A total of 2.5 million people are counted as unemployed and the number of people who are "economically inactive", ie on long term sickness benefits, looking after a relative (and saving nursing home places), or who have simply given up looking for work (many of them claiming nothing at all, living off their partners’ earnings) has reached an astonishing 21% of the available population, or 8 million souls. The number of jobs available, according to the Office for National Statistics is just over 420,000. So all those who are shouting for people to get off their lazy backsides and look for work should be aware that what they are demanding is an impossibility. There are an incredibly small number of jobs for an incredibly large number of “economically inactive” people.

That’s a proud record for Labour to have as it limps towards a General Election. And that’s certainly not as bad as it will get in the near future. The banks, for example, are promising further job losses, with over 8000 notified this week alone, but yet to take effect.

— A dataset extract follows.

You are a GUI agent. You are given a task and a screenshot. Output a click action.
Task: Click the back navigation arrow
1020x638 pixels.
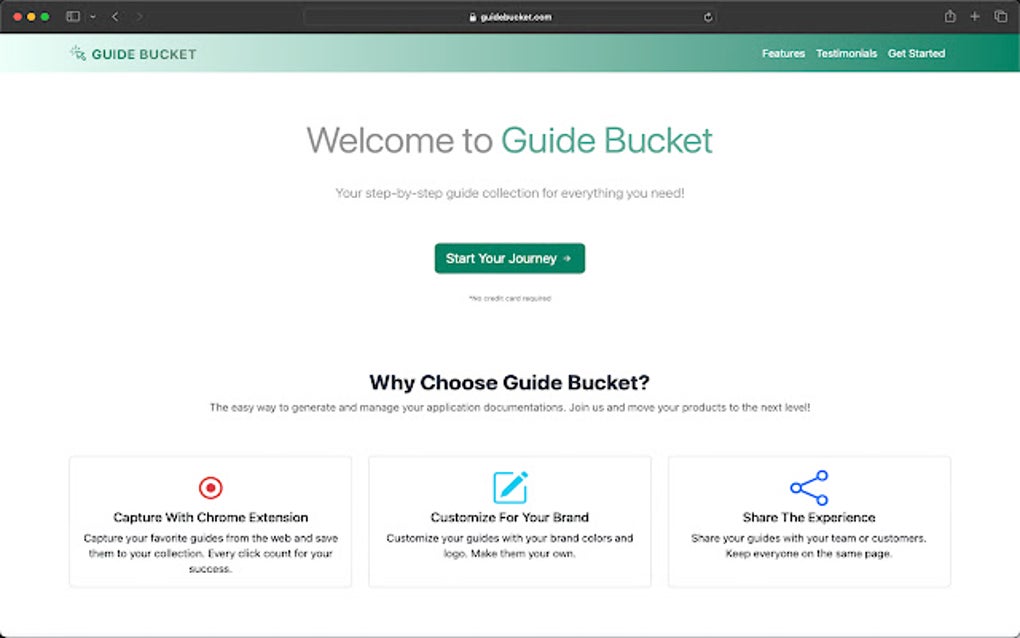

Mr Cameron (it's not unreasonable to assume that he will be the next Prime Minister) will face a mammoth task in his first few years of government, trying desperately to find work that people can apply for. Because no amount of talking tough about people on benefit can hide that fact that 8 million people out of work does not go readily into 420,000 vacancies. Tough talking in this case only really pleases the non thinker who believes that if the unwashed just got off their backsides and did a decent day’s work the all would be right with the world, but totally disregards how this might be brought about.

Mr Cameron’s economic team may have many ideas about how to get Britain working again but I’m not sure where he will get 7 ¾ million jobs from.

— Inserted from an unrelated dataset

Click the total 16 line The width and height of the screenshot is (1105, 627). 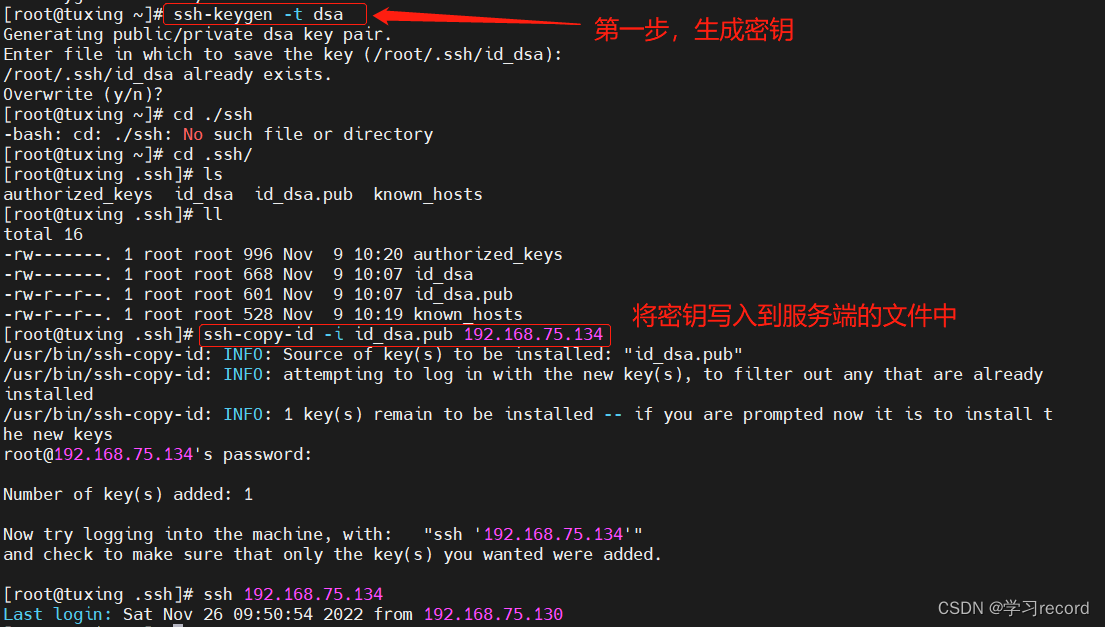pyautogui.click(x=43, y=234)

I’ve worked for years with people who are unemployed, both with Jobcentre and with private companies trying to help people into work, and I can tell you without doubt that unemployment is a tragedy. It ruins lives, tears families apart and causes untold misery. The great bulk of unemployed people want a job. Yes, some of them are unreasonable in their demands, and some of them wouldn’t work if their granny’s life depended on it, but that’s a very small proportion.

Huge numbers are unfit for work because of drug and drink habits, low educational attainments, low intellectual abilities, or a string of dependent children. There are other barriers to getting people into employment, but the biggest of all is the lack of jobs.

In my opinion, given the problems that will face Mr Cameron in trying to make good his promises, he must concentrate on the young. Youth unemployment, that of people between the ages of 16 and 24 is close to 1 million, a record high of nearly 20% of that age group.

It is this age group who must be found work. Of course my solutions wouldn’t be of interest to Mr Cameron, because they involve public expenditure. Finding work for people by building an infrastructure suitable to the 21st century, training young people in trades as they go, building railways, roads, public housing to replace the failed and totally unaffordable private housing, improving public transport and trying to bring Britain up to the standard in these things of other northern European countries is how I would create that employment. In itself it would soak up large numbers, who, instead of claiming benefits would have wages, which, being young, they would spend, creating more work. Yep, it’s a well worn idea. Nothing original there!

I know that won’t be Mr Cameron’s way, given his politics, and I respect that, but, what I know for sure is that he cannot allow a million young people to be idle. If he does they may well be idle for the rest of their lives.